(Records for finding items)
★ ★ ★ ★ ★ ★ ★

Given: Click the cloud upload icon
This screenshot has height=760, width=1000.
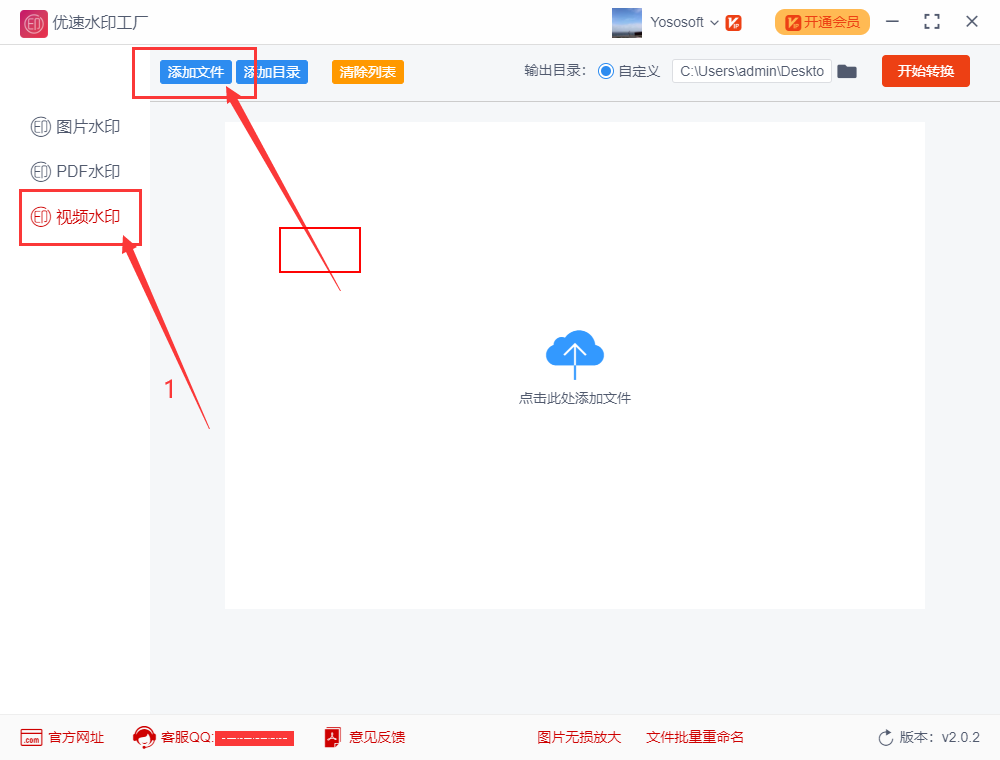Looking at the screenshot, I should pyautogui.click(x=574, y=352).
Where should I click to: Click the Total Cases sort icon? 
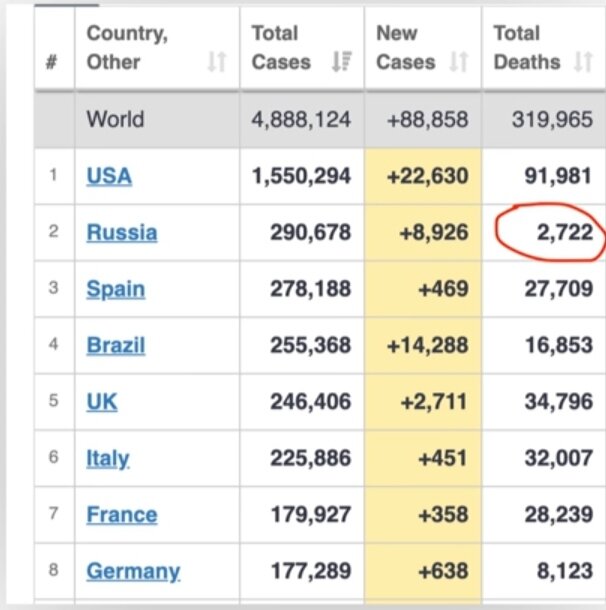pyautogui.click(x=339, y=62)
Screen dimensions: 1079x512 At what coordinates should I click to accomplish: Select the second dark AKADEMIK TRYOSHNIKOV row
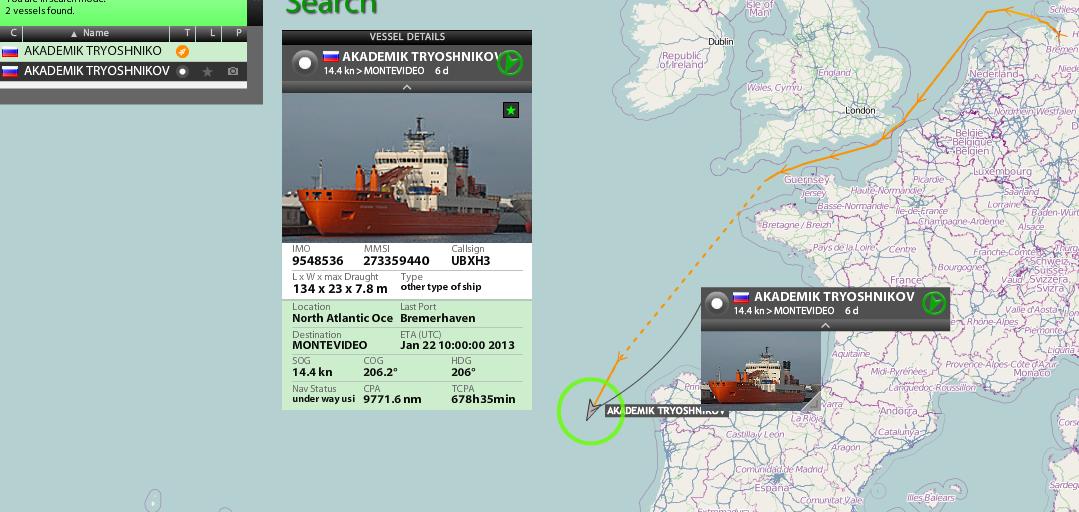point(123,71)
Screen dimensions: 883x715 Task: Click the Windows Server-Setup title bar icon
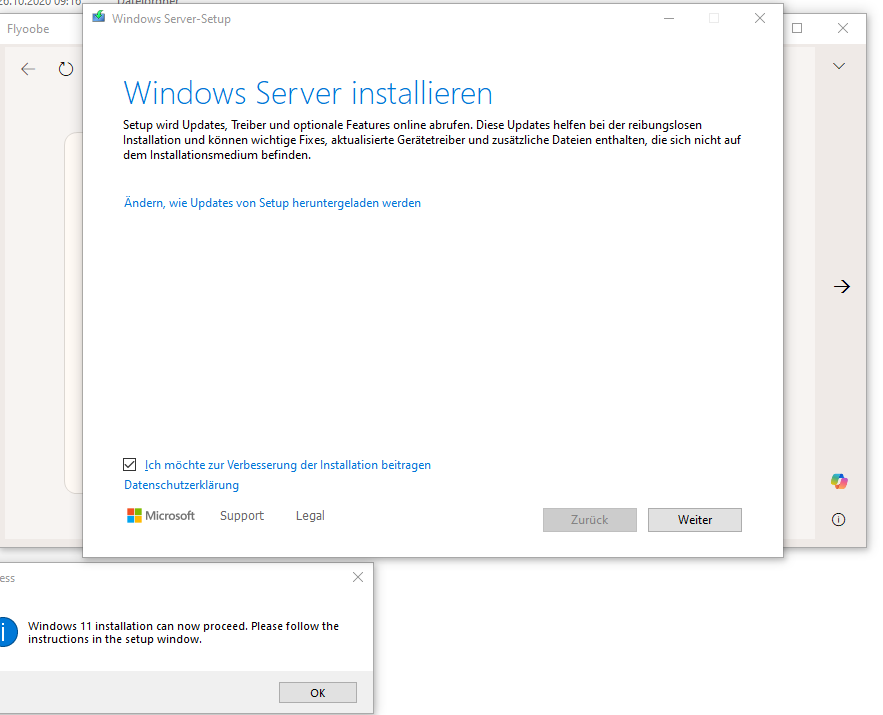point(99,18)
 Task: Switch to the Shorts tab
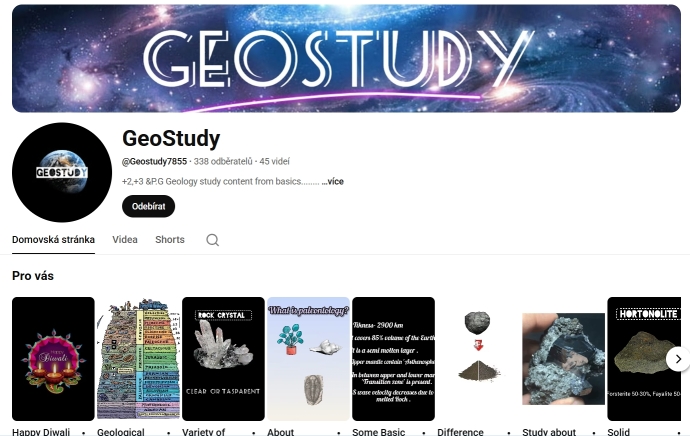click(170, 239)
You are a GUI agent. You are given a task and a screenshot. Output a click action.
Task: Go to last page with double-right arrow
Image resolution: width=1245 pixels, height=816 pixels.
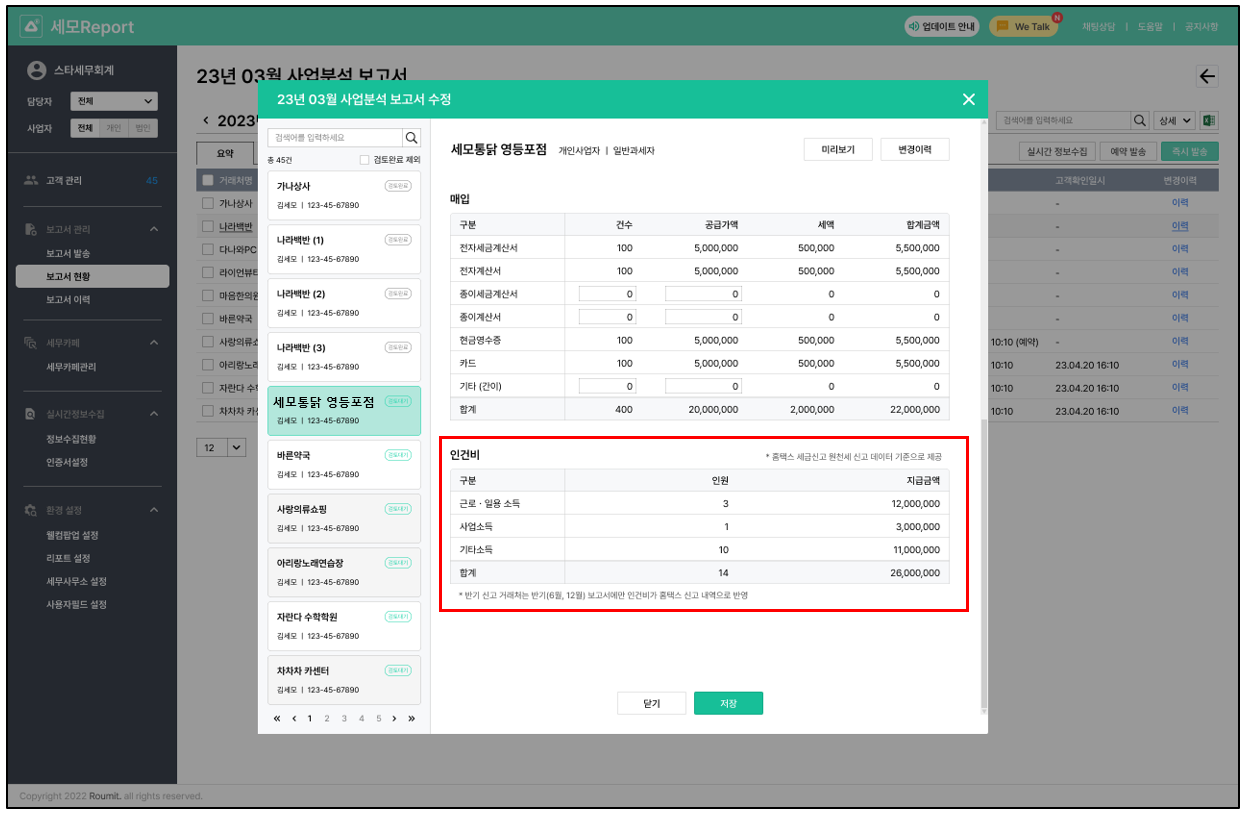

★ ★ ★ ★ ★ ★ ★

§ **AIM**
Echo back every one of the lines above word for word, omitting the pictures.

§ **PROBLEM SOLUTION**
Given: Click the cloud upload icon
This screenshot has height=760, width=1000.
Looking at the screenshot, I should pyautogui.click(x=574, y=352).
Where should I click to: Click the Total Cases sort icon? 
pyautogui.click(x=339, y=62)
Screen dimensions: 1079x512 At what coordinates should I click to accomplish: Select the second dark AKADEMIK TRYOSHNIKOV row
point(123,71)
Screen dimensions: 883x715 Task: Click the Windows Server-Setup title bar icon
point(99,18)
 Task: Switch to the Shorts tab
click(170, 239)
You are a GUI agent. You are given a task and a screenshot. Output a click action.
Task: Go to last page with double-right arrow
Image resolution: width=1245 pixels, height=816 pixels.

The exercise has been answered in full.